[[ Text open ]]

AARDs are rare in adults and often the result of high-energy trauma.⁸ The small number of cases described in the literature may be attributable to the lethality of injuries producing traumatic AARDs. Mazzara and Fielding⁹ have showed that the relative atlantoaxial rotation beyond 63° results in narrowing of the spinal canal and neural injury. However, cases have been described as a result of seizure,¹⁰ Grisel syndrome,¹¹ and cervical dystonia.¹² Diagnosis of AARD is often delayed as a result of its uncommon occurrence and subtle findings on conventional x-rays.^4,13 Unilateral atlantoaxial subluxations are possible with a ruptured TAL. The TAL is intact in bilateral subluxations. On a lateral view, the rotational dislocation of the atlas leads to an elliptical appearance of the arch. An eccentric position of the odontoid process will be seen on true anterior-posterior view on plain radiographs. In a patient with persistent posttraumatic torticollis, a high index of suspicion of AARD must be maintained. A 3-dimensional CT scan must be performed to diagnose and classify the dislocation and evaluate C0-1 and C1-2 joints.^2,14 An MRI scan is needed to evaluate transverse and alar ligaments, the articular facets, and periarticular edema. CT or MR angiography is needed to evaluate the exact status of vertebral arteries.

Most cases of adult posttraumatic AARD have been managed nonoperatively,^8,15–22 although 2 cases having associated odontoid fractures^23,24 and 1 having articular facet fracture²⁵ were managed with open reduction and posterior fixation. For irreducible AARD, open reduction and fixation may become mandatory. Many surgical approaches have been described for the treatment of AARDs. The posterior approach with the Harms fixation is the gold standard in fixed luxations, achieving a complete realignment and a correct stabilization. It allows intraoperative manipulation and reduction. Other authors²⁶ have described reduction and fixation using extreme lateral approach. Weißkopf et al²⁷ have used transoral reduction followed by temporary transoral fixation or definitive fusion in their series of pediatric and adult AARD.

[[ Text closed ]]
[[ Dataset section open ]]

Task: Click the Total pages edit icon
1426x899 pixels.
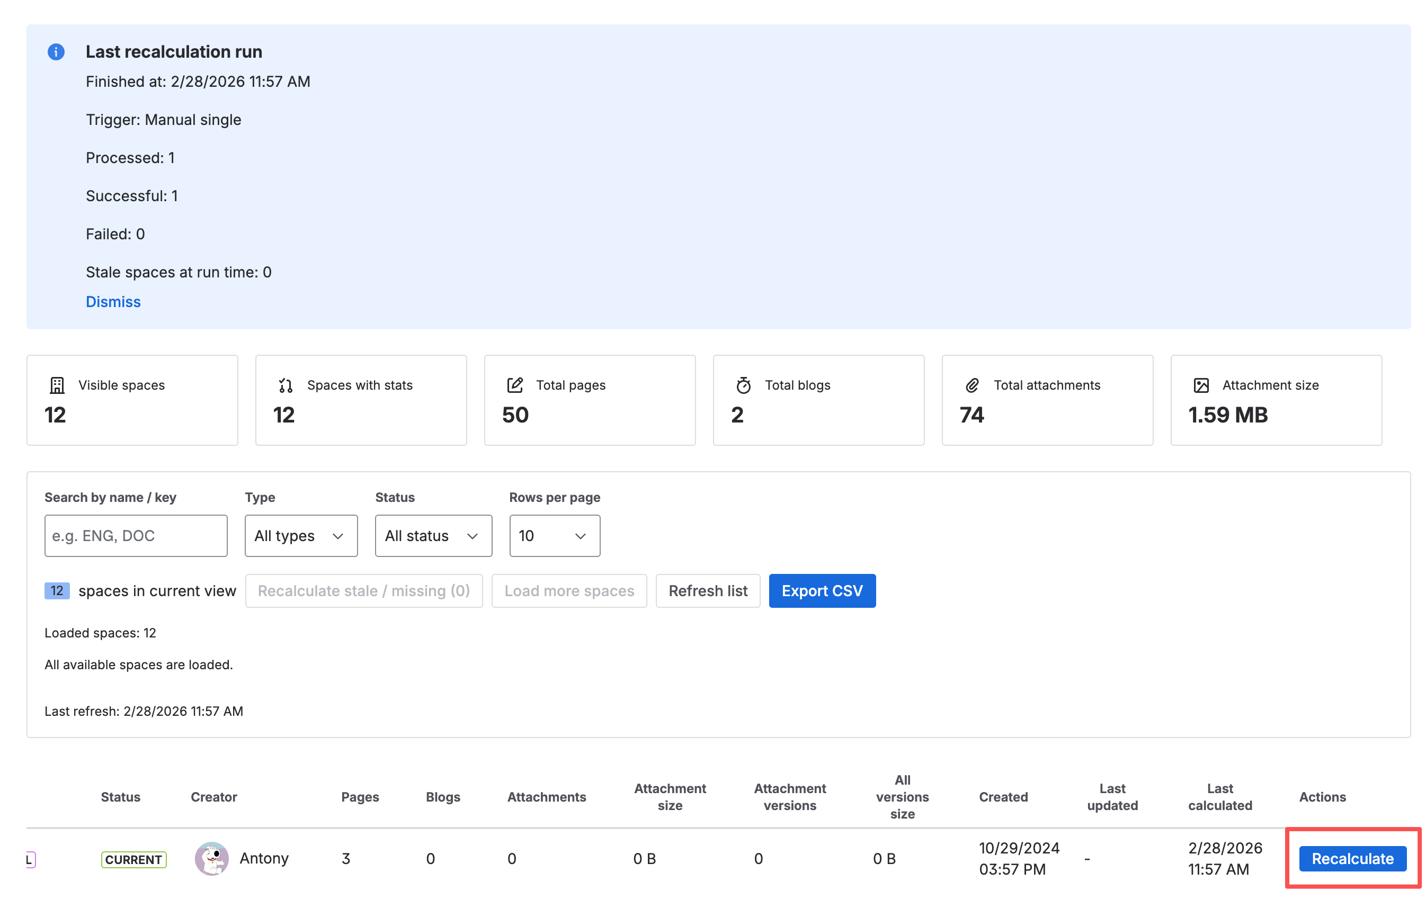Action: point(514,384)
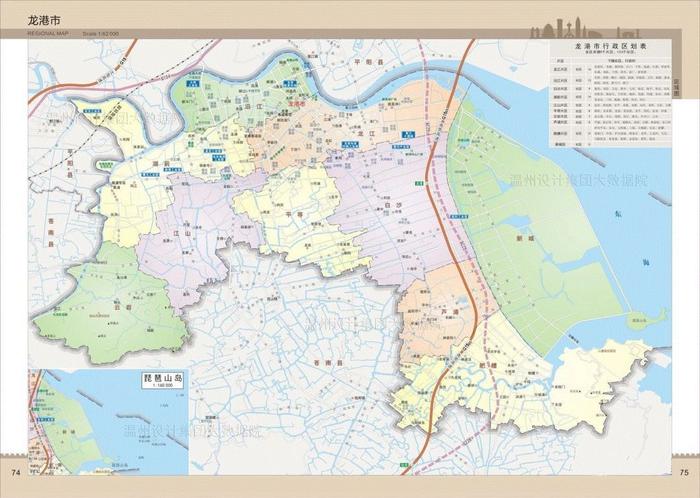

[[ Dataset section closed ]]

**Tasks to carry out**
1 – Answer these from the AARD text, one line each:
(a) According to Mazzara and Fielding, relative atlantoaxial rotation beyond what angle results in narrowing of the spinal canal and neural injury?
(b) What scan must be performed to diagnose and classify the dislocation?
(c) Which approach is called the gold standard in fixed luxations?
2 – Summarize the AARD text in two sentences.
3 – Please write out the part of the AARD text starting with "Most cases of" and going on through "and adult AARD.".

**Task answers**
1 –
(a) 63°
(b) A 3-dimensional CT scan
(c) The posterior approach with the Harms fixation

2 – AARDs are rare in adults and often result from high-energy trauma, and their diagnosis is often delayed because they are uncommon and show subtle findings on conventional x-rays, so a 3-dimensional CT scan, an MRI scan, and CT or MR angiography are used to assess them. Most adult posttraumatic cases have been managed nonoperatively, but irreducible AARD may require open reduction and fixation, and the posterior approach with the Harms fixation is the gold standard in fixed luxations.

3 –
Most cases of adult posttraumatic AARD have been managed nonoperatively,^8,15–22 although 2 cases having associated odontoid fractures^23,24 and 1 having articular facet fracture²⁵ were managed with open reduction and posterior fixation. For irreducible AARD, open reduction and fixation may become mandatory. Many surgical approaches have been described for the treatment of AARDs. The posterior approach with the Harms fixation is the gold standard in fixed luxations, achieving a complete realignment and a correct stabilization. It allows intraoperative manipulation and reduction. Other authors²⁶ have described reduction and fixation using extreme lateral approach. Weißkopf et al²⁷ have used transoral reduction followed by temporary transoral fixation or definitive fusion in their series of pediatric and adult AARD.